### Instructions to follow
Using the news roundup below, explain in one to three sentences what authorities suspect led to the Tampa standoff with an armed man barricaded in his home.

Did you spend yesterday stress-eating Runts in a 9-hour traffic jam that ran half the length of the state? No? I never liked you — you know that, right?
FRIDAY, NOV. 25:
Another report confirmed that Florida tourism is on pace to make 2016 another record-setting year. Of course! What are Zika, hurricanes, rattlesnakes and increasingly aggressive gators in the face of Disney Princess Central and an economic model for tourism that boils down to gas money and Grandma's house?
SATURDAY, NOV. 26:
A standoff in Tampa ended peacefully when an armed man who had barricaded himself in his home surrendered to the police. Authorities suspect post-Black Friday shellshock combined with the sudden realization that there were still 30-plus days left in 2016. Understandable.
Not understandable: A human rhino's taint loaded up a Pasco Target shopping cart with expensive items, fled the store, and hit an 82-year-old woman with his car while escaping, breaking her hip. We hope he gets eaten by an increasingly aggressive gator infected with Zika.
SUNDAY, NOV. 27:
'Tis the season for holiday revelry and, in our neck of the woods, even more dangerously drunken dipshits driving the wrong way on our highways and byways. Please be careful out there — and DO NOT be afraid to steal keys, have arguments, risk resentments and shove friends into vehicles driven by sober individuals. "He makes his own choices." So do you.

### Material supplied

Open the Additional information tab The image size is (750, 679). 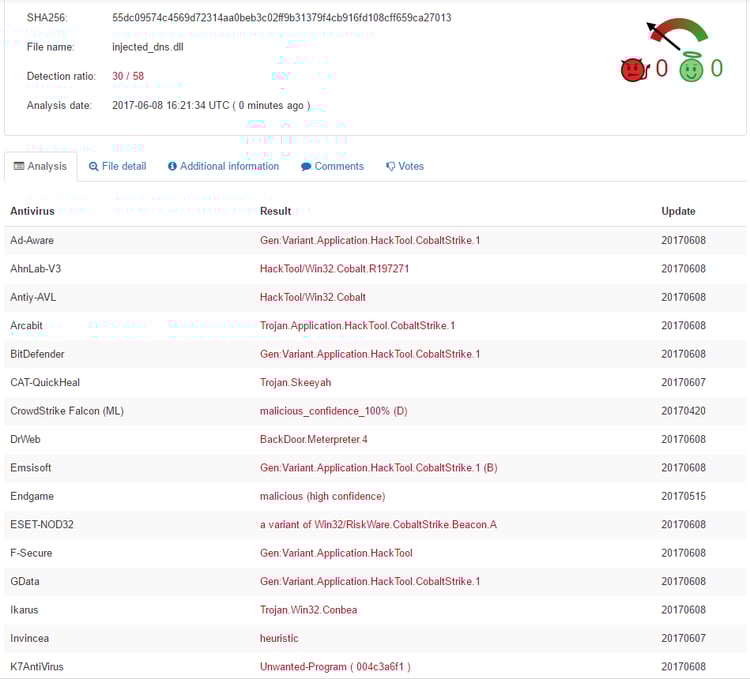[x=229, y=166]
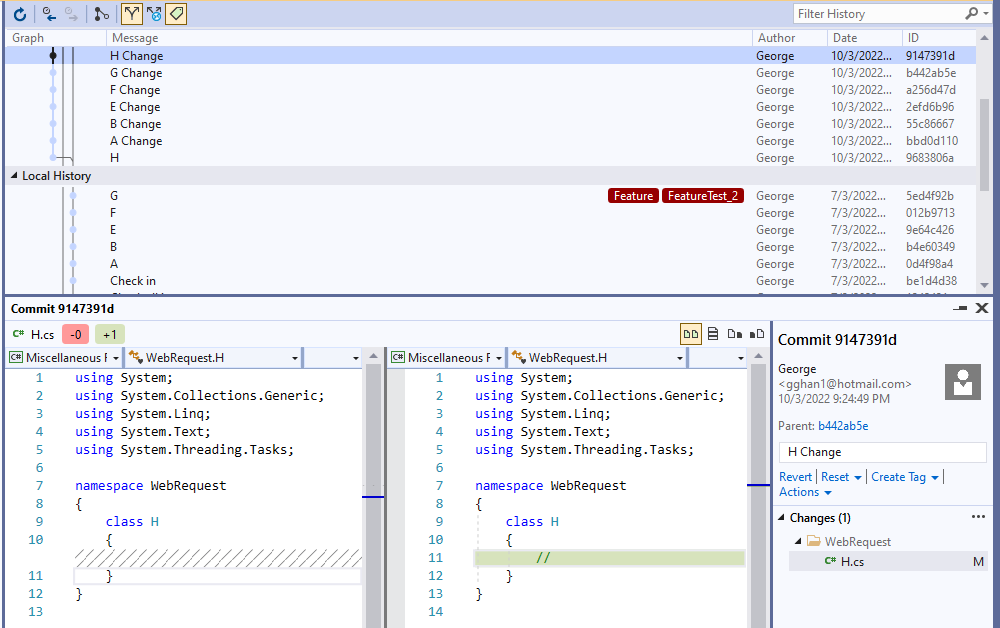1000x628 pixels.
Task: Show right file only view icon
Action: click(x=757, y=333)
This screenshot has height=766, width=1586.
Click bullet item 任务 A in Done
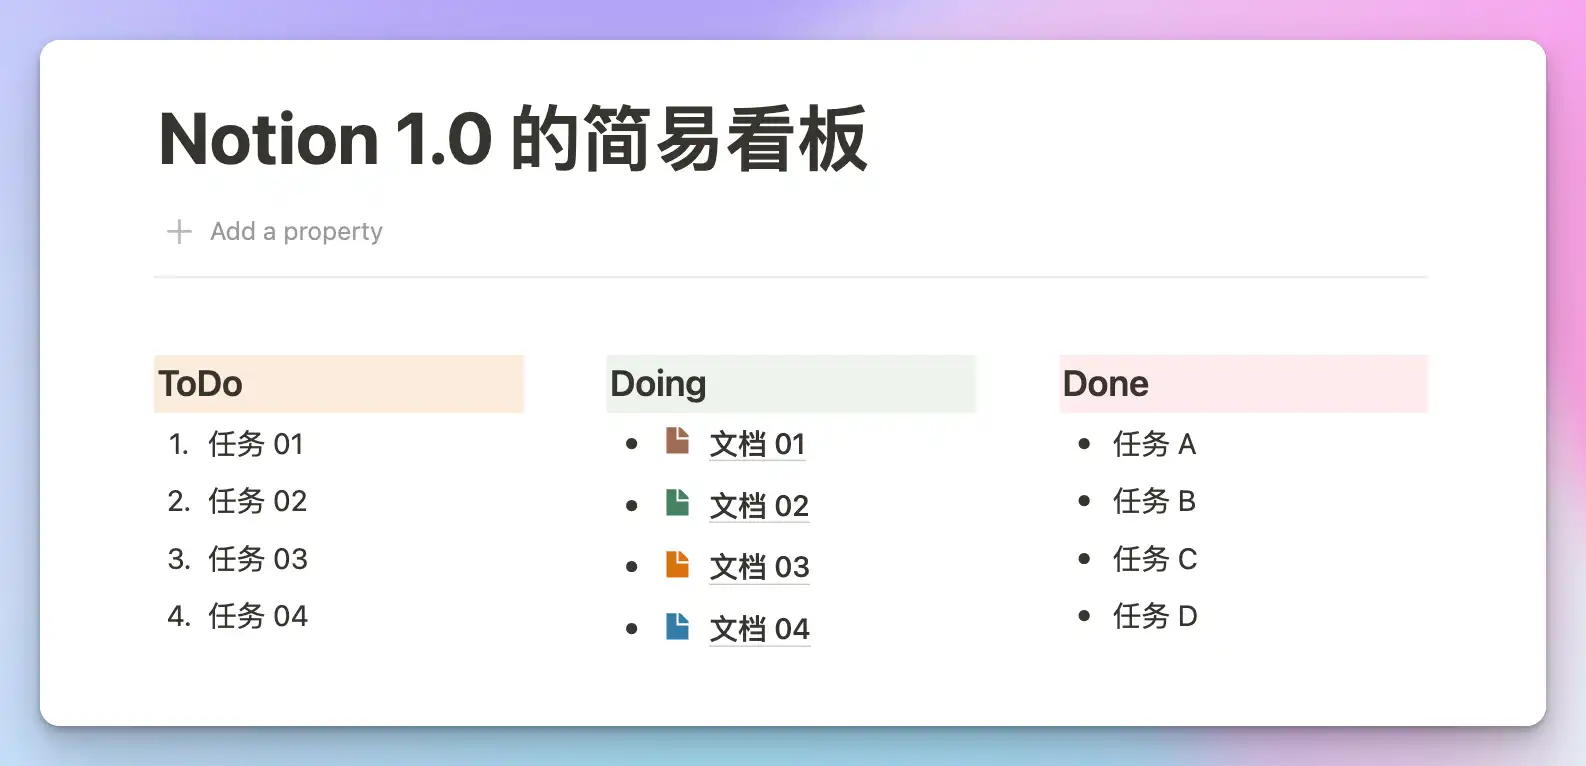click(1154, 444)
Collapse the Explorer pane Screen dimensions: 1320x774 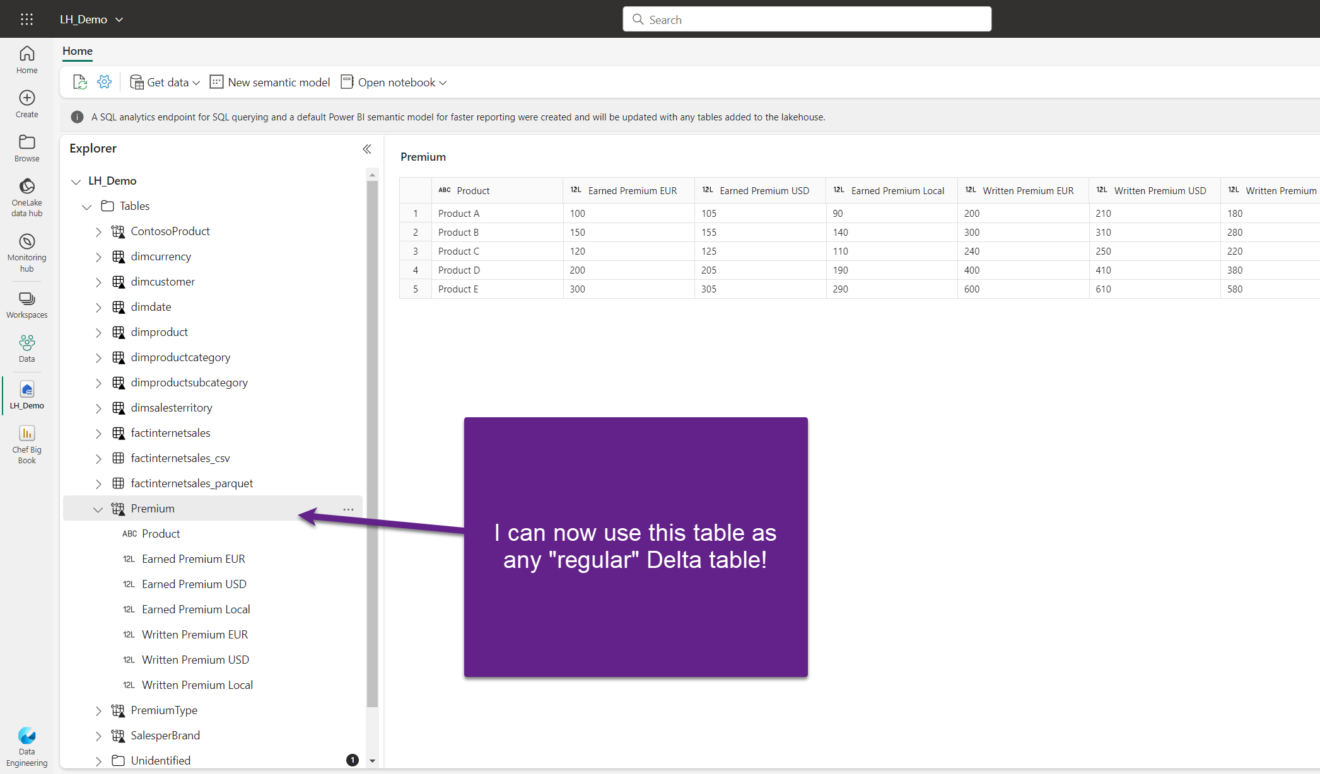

### Solution for this exercise
Authorities suspect post-Black Friday shellshock combined with the sudden realization that there were still 30-plus days left in 2016.